== Passage provided ==
BEGIN
Archive for the 'On the road' Category



Multivariables

I usually join our wheelchair training team when the practical clinical and technical work is done. Together we then teach the managers or supervisors of the participants in the just completed training how to run the wheelchair service in a way that supports the new skill set of their staff so they can start practicing right away. We cover everything from demand generation, organization and patient flow, finances, fundraising, monitoring and evaluation, managing change and staffing, while also helping them to understand the big picture of wheelchair service delivery.

We don’t always get the right people in the room. I had been forewarned about how hard it was to engage people and get them to speak out. Sometimes it seems that the only inducement to come to this kind of training is the per diem – the daily allowances that serve as a nice complement to, probably very low salaries.  It makes little sense for people who are already at their usual workplace but they demand it anyways. We follow strict US government guidelines, but people try to wrangle more out of us. This is what my colleague M has to deal with, over and over.
END
== Material provided ==
BEGIN
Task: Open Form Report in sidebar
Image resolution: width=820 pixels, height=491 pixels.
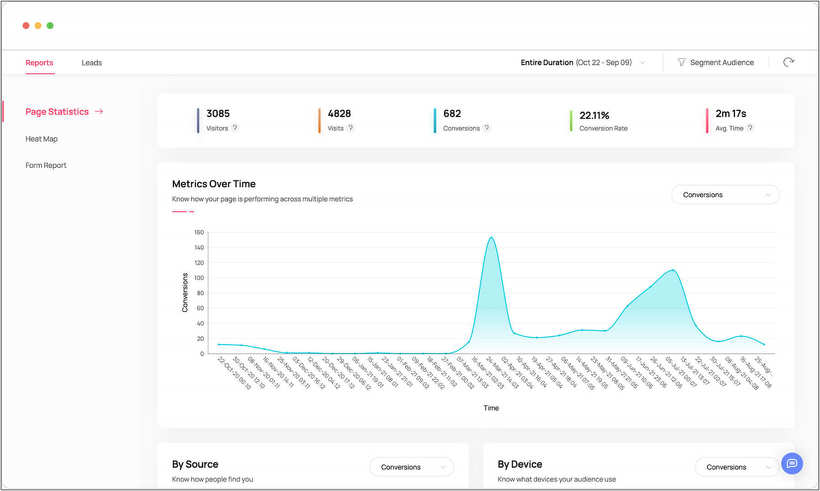Action: 46,165
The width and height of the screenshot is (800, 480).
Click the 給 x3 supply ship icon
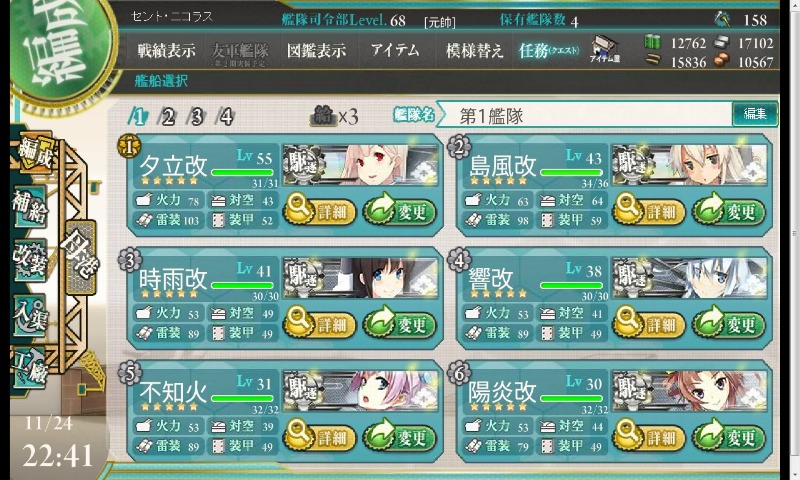coord(334,116)
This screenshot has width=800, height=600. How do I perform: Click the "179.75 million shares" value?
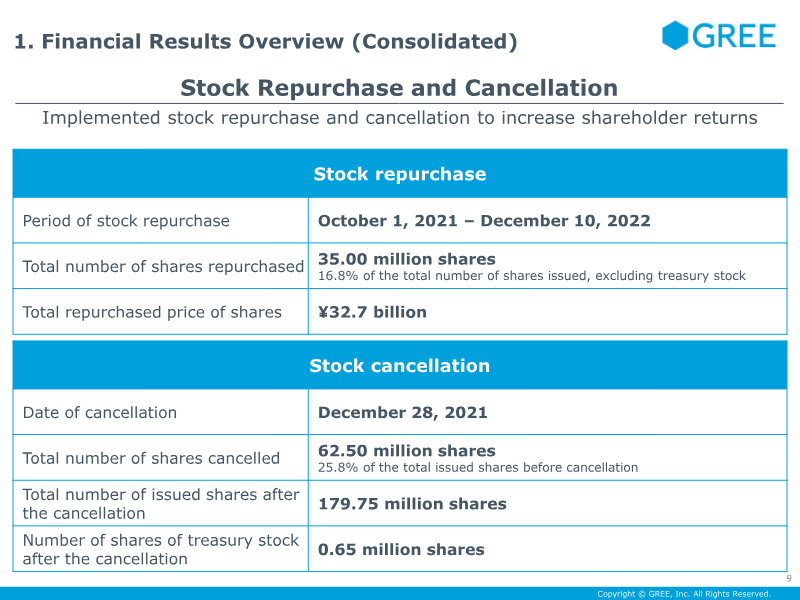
END
== Exercises to complete ==
a) In the wheelchair training post, list the topics named in the sentence that begins "We cover everything from", from the word "from" up to "while".
b) Condense the paragraph of the wheelchair training post that begins "We don’t always get the right people in the room" into a shorter version that keeps its main facts.
c) Resume the wheelchair training post from its final sentence, "This is what my colleague M has to deal with, over and over."

== Per-task answers ==
a)
- demand generation
- organization and patient flow
- finances
- fundraising
- monitoring and evaluation
- managing change and staffing

b) The right people do not always attend. The writer had been warned that participants are hard to engage and reluctant to speak up. The per diem, a daily allowance that supplements what are probably very low salaries, sometimes seems to be the only reason people come. They demand it even when the training takes place at their usual workplace. The team follows strict US government guidelines, but people still try to get more money. The writer's colleague M has to handle this again and again.

c)
It is the per diem curse that haunts many of us and that has contaminated what we would consider a drive to learn. Like in other places, I assume this drive is there, with curiosity as its signpost. But there are only a few that show this.

It is complicated to teach the management course: there is a script that I find hard to stick to as it is a PowerPoint lecture-based set up. Especially on the first day there were many blank stares and people getting hopelessly tangled up in very basic math. Add to this that the slides we project are in Lao script and the tangle of wires and ear buds and mics for the simultaneous translation, teaching these classes can be quite unnerving in the beginning, even when one knows the topic very well.

And then there is the culture: a communist party culture superimposed on a highly stratified society and the trauma of the Vietnam War. Altogether it makes for a challenging teaching experience. It takes me about two days to get the hang of it and establish the kind of relationships that allow us all to relax and enjoy the opportunity of working towards something all of us deeply care about.

Then, after the management training was done we had a stakeholder meeting, bringing together key movers and shakers who are invested in pushing the wheelchair agenda forward, as part of a broader commitment to implement the UN Convention of the rights of people with disabilities.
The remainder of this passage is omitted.